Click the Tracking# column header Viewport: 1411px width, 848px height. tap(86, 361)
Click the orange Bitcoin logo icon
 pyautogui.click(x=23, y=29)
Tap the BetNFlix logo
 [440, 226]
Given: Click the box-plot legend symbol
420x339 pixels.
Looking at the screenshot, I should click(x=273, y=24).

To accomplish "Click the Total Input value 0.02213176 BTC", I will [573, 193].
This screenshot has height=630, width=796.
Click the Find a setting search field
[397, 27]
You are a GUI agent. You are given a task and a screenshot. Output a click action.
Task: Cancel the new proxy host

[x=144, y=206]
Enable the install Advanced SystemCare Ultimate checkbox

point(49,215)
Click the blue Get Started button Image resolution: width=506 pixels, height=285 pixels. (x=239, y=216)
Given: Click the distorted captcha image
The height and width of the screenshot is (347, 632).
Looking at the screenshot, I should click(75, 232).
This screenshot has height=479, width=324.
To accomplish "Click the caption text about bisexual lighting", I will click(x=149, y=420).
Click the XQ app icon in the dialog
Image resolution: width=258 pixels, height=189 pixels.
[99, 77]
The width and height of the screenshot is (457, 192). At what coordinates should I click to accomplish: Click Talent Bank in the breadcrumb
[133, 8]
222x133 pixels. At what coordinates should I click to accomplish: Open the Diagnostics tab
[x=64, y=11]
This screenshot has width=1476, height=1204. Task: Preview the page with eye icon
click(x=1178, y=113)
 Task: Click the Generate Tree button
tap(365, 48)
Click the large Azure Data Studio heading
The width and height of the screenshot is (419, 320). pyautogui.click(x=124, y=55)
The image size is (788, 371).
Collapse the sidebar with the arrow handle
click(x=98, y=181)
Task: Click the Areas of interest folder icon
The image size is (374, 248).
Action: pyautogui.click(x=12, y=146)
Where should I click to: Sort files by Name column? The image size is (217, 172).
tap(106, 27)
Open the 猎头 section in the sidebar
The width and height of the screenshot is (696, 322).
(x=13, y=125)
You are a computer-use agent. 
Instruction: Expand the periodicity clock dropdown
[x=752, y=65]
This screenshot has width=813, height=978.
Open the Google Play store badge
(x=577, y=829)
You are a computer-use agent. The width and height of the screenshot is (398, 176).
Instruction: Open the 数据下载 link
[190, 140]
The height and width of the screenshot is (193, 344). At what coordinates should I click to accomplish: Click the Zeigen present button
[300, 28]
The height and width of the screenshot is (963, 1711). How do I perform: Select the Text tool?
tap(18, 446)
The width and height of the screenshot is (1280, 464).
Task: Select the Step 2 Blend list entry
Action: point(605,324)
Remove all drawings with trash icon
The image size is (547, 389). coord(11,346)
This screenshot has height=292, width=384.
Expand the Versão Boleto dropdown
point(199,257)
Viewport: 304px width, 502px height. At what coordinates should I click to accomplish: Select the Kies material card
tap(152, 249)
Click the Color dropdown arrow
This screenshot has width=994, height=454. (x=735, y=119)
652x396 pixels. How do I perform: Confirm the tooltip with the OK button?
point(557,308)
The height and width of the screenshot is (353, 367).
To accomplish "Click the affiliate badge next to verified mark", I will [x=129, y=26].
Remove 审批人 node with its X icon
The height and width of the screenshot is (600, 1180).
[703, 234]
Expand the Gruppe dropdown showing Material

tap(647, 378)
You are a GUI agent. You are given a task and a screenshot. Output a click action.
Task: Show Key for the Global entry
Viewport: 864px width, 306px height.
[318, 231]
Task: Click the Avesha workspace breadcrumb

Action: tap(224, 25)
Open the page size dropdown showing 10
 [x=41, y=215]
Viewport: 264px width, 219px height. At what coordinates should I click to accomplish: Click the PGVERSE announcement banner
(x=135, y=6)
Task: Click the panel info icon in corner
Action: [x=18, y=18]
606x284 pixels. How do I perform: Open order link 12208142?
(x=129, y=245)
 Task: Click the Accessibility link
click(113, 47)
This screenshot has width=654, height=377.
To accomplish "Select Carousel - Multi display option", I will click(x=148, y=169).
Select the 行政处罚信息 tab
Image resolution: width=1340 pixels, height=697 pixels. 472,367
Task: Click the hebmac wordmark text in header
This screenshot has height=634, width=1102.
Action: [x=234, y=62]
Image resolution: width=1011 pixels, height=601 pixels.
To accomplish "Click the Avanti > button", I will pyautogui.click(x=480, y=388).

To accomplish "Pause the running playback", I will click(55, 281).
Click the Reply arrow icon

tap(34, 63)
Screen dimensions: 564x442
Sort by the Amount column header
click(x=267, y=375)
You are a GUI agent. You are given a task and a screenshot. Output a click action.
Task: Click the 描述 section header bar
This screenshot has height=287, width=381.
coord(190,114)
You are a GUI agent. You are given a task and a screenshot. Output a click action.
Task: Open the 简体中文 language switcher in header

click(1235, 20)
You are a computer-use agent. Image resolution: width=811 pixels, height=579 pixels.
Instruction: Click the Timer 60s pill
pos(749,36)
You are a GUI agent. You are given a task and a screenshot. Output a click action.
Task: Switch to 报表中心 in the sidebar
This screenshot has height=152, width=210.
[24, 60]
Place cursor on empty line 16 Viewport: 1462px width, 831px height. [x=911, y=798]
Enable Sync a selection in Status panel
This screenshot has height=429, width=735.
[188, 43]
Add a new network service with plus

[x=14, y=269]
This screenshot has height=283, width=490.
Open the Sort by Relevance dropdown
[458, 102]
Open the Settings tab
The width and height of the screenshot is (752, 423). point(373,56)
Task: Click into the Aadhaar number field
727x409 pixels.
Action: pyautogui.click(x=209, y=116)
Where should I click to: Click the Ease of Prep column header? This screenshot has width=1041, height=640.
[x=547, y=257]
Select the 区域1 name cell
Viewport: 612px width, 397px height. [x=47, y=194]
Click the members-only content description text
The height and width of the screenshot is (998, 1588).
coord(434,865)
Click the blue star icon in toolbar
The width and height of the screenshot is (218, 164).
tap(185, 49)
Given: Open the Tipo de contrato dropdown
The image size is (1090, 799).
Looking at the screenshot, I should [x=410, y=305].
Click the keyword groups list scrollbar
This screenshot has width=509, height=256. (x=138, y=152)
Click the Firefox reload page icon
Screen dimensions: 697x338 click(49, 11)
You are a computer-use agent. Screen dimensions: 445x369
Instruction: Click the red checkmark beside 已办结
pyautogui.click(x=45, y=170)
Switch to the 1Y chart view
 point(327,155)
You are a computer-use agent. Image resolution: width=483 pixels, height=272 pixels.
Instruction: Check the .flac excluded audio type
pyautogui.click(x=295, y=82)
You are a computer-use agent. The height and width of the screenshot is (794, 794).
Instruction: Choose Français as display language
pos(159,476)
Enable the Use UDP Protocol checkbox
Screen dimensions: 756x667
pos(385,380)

ABOUT THIS TASK =
Repeat the material word for word, leaving out no line.

TASK SOLUTION =
Click the Tracking# column header Viewport: 1411px width, 848px height. tap(86, 361)
Click the orange Bitcoin logo icon
 pyautogui.click(x=23, y=29)
Tap the BetNFlix logo
 [440, 226]
Given: Click the box-plot legend symbol
420x339 pixels.
Looking at the screenshot, I should click(x=273, y=24).

To accomplish "Click the Total Input value 0.02213176 BTC", I will [573, 193].
This screenshot has height=630, width=796.
Click the Find a setting search field
[397, 27]
You are a GUI agent. You are given a task and a screenshot. Output a click action.
Task: Cancel the new proxy host

[x=144, y=206]
Enable the install Advanced SystemCare Ultimate checkbox

point(49,215)
Click the blue Get Started button Image resolution: width=506 pixels, height=285 pixels. (x=239, y=216)
Given: Click the distorted captcha image
The height and width of the screenshot is (347, 632).
Looking at the screenshot, I should click(75, 232).
This screenshot has height=479, width=324.
To accomplish "Click the caption text about bisexual lighting", I will click(x=149, y=420).
Click the XQ app icon in the dialog
Image resolution: width=258 pixels, height=189 pixels.
[99, 77]
The width and height of the screenshot is (457, 192). At what coordinates should I click to accomplish: Click Talent Bank in the breadcrumb
[133, 8]
222x133 pixels. At what coordinates should I click to accomplish: Open the Diagnostics tab
[x=64, y=11]
This screenshot has width=1476, height=1204. Task: Preview the page with eye icon
click(x=1178, y=113)
 Task: Click the Generate Tree button
tap(365, 48)
Click the large Azure Data Studio heading
The width and height of the screenshot is (419, 320). pyautogui.click(x=124, y=55)
The image size is (788, 371).
Collapse the sidebar with the arrow handle
click(x=98, y=181)
Task: Click the Areas of interest folder icon
The image size is (374, 248).
Action: pyautogui.click(x=12, y=146)
Where should I click to: Sort files by Name column? The image size is (217, 172).
tap(106, 27)
Open the 猎头 section in the sidebar
The width and height of the screenshot is (696, 322).
(x=13, y=125)
You are a computer-use agent. 
Instruction: Expand the periodicity clock dropdown
[x=752, y=65]
This screenshot has width=813, height=978.
Open the Google Play store badge
(x=577, y=829)
You are a computer-use agent. The width and height of the screenshot is (398, 176).
Instruction: Open the 数据下载 link
[190, 140]
The height and width of the screenshot is (193, 344). At what coordinates should I click to accomplish: Click the Zeigen present button
[300, 28]
The height and width of the screenshot is (963, 1711). How do I perform: Select the Text tool?
tap(18, 446)
The width and height of the screenshot is (1280, 464).
Task: Select the Step 2 Blend list entry
Action: point(605,324)
Remove all drawings with trash icon
The image size is (547, 389). coord(11,346)
This screenshot has height=292, width=384.
Expand the Versão Boleto dropdown
point(199,257)
Viewport: 304px width, 502px height. At what coordinates should I click to accomplish: Select the Kies material card
tap(152, 249)
Click the Color dropdown arrow
This screenshot has width=994, height=454. (x=735, y=119)
652x396 pixels. How do I perform: Confirm the tooltip with the OK button?
point(557,308)
The height and width of the screenshot is (353, 367).
To accomplish "Click the affiliate badge next to verified mark", I will [x=129, y=26].
Remove 审批人 node with its X icon
The height and width of the screenshot is (600, 1180).
[703, 234]
Expand the Gruppe dropdown showing Material

tap(647, 378)
You are a GUI agent. You are given a task and a screenshot. Output a click action.
Task: Show Key for the Global entry
Viewport: 864px width, 306px height.
[318, 231]
Task: Click the Avesha workspace breadcrumb

Action: tap(224, 25)
Open the page size dropdown showing 10
 [x=41, y=215]
Viewport: 264px width, 219px height. At what coordinates should I click to accomplish: Click the PGVERSE announcement banner
(x=135, y=6)
Task: Click the panel info icon in corner
Action: [x=18, y=18]
606x284 pixels. How do I perform: Open order link 12208142?
(x=129, y=245)
 Task: Click the Accessibility link
click(113, 47)
This screenshot has width=654, height=377.
To accomplish "Select Carousel - Multi display option", I will click(x=148, y=169).
Select the 行政处罚信息 tab
Image resolution: width=1340 pixels, height=697 pixels. 472,367
Task: Click the hebmac wordmark text in header
This screenshot has height=634, width=1102.
Action: [x=234, y=62]
Image resolution: width=1011 pixels, height=601 pixels.
To accomplish "Click the Avanti > button", I will pyautogui.click(x=480, y=388).

To accomplish "Pause the running playback", I will click(55, 281).
Click the Reply arrow icon

tap(34, 63)
Screen dimensions: 564x442
Sort by the Amount column header
click(x=267, y=375)
You are a GUI agent. You are given a task and a screenshot. Output a click action.
Task: Click the 描述 section header bar
This screenshot has height=287, width=381.
coord(190,114)
You are a GUI agent. You are given a task and a screenshot. Output a click action.
Task: Open the 简体中文 language switcher in header

click(1235, 20)
You are a computer-use agent. Image resolution: width=811 pixels, height=579 pixels.
Instruction: Click the Timer 60s pill
pos(749,36)
You are a GUI agent. You are given a task and a screenshot. Output a click action.
Task: Switch to 报表中心 in the sidebar
This screenshot has height=152, width=210.
[24, 60]
Place cursor on empty line 16 Viewport: 1462px width, 831px height. [x=911, y=798]
Enable Sync a selection in Status panel
This screenshot has height=429, width=735.
[188, 43]
Add a new network service with plus

[x=14, y=269]
This screenshot has height=283, width=490.
Open the Sort by Relevance dropdown
[458, 102]
Open the Settings tab
The width and height of the screenshot is (752, 423). point(373,56)
Task: Click into the Aadhaar number field
727x409 pixels.
Action: pyautogui.click(x=209, y=116)
Where should I click to: Click the Ease of Prep column header? This screenshot has width=1041, height=640.
[x=547, y=257]
Select the 区域1 name cell
Viewport: 612px width, 397px height. [x=47, y=194]
Click the members-only content description text
The height and width of the screenshot is (998, 1588).
coord(434,865)
Click the blue star icon in toolbar
The width and height of the screenshot is (218, 164).
tap(185, 49)
Given: Open the Tipo de contrato dropdown
The image size is (1090, 799).
Looking at the screenshot, I should [x=410, y=305].
Click the keyword groups list scrollbar
This screenshot has width=509, height=256. (x=138, y=152)
Click the Firefox reload page icon
Screen dimensions: 697x338 click(49, 11)
You are a computer-use agent. Screen dimensions: 445x369
Instruction: Click the red checkmark beside 已办结
pyautogui.click(x=45, y=170)
Switch to the 1Y chart view
 point(327,155)
You are a computer-use agent. Image resolution: width=483 pixels, height=272 pixels.
Instruction: Check the .flac excluded audio type
pyautogui.click(x=295, y=82)
You are a computer-use agent. The height and width of the screenshot is (794, 794).
Instruction: Choose Français as display language
pos(159,476)
Enable the Use UDP Protocol checkbox
Screen dimensions: 756x667
pos(385,380)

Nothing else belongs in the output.